TASK BRIEF ::
Which rows below contain the word "will", matching case exactly? Copy each of those rows in full.

Rows from a pointing dataset ::
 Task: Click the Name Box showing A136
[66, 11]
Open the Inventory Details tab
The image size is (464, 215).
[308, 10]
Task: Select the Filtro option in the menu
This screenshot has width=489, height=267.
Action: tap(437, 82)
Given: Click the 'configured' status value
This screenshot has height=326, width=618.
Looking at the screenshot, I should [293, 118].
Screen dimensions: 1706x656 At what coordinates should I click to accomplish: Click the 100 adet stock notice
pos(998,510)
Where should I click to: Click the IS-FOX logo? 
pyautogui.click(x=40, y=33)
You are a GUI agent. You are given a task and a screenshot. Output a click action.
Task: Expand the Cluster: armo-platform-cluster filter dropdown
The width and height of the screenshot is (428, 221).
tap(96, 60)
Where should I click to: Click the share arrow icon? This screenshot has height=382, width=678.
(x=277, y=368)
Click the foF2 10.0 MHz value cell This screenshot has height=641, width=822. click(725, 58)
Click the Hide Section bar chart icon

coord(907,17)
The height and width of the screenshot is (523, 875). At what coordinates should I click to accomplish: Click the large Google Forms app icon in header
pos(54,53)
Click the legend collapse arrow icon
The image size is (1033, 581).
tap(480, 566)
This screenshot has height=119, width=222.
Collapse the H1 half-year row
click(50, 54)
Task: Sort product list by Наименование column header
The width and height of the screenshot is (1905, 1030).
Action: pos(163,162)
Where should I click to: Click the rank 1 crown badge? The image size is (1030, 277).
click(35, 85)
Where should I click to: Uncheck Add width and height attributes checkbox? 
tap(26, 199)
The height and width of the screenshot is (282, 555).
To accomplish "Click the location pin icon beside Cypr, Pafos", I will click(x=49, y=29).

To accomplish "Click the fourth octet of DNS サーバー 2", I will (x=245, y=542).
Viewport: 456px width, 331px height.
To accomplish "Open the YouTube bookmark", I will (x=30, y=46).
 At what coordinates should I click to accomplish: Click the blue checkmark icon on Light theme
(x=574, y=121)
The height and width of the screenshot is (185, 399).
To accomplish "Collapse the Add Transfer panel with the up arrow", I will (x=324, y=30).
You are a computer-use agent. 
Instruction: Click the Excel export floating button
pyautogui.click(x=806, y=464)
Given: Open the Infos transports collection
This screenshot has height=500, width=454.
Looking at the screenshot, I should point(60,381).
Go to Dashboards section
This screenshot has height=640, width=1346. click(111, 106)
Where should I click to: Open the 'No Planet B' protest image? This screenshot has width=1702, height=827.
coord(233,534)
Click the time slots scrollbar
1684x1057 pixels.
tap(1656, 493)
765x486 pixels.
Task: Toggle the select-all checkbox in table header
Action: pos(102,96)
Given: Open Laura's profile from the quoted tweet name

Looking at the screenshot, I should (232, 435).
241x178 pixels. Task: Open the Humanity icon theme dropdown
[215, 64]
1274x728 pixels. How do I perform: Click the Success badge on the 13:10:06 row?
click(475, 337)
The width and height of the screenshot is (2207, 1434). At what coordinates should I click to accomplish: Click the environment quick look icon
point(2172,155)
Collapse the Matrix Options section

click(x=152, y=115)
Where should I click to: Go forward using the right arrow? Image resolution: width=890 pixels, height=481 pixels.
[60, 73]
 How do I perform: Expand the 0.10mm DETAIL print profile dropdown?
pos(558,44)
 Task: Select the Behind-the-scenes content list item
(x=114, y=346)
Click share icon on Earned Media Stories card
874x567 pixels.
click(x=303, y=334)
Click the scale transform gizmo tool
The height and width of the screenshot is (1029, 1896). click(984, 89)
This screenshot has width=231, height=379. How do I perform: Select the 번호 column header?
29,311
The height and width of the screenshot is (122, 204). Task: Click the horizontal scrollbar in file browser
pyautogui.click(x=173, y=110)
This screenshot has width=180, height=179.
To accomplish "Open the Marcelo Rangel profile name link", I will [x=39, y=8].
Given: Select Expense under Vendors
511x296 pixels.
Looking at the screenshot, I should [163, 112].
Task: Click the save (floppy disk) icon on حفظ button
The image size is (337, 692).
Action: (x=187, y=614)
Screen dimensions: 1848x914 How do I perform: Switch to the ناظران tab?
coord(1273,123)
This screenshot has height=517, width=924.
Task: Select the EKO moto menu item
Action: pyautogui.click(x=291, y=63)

THE OUTPUT ::
To accomplish "Click the location pin icon beside Cypr, Pafos", I will click(x=49, y=29).
To accomplish "Click the fourth octet of DNS サーバー 2", I will (x=245, y=542).
To accomplish "Open the YouTube bookmark", I will (x=30, y=46).
To accomplish "Collapse the Add Transfer panel with the up arrow", I will (x=324, y=30).
To accomplish "Open the Marcelo Rangel profile name link", I will [x=39, y=8].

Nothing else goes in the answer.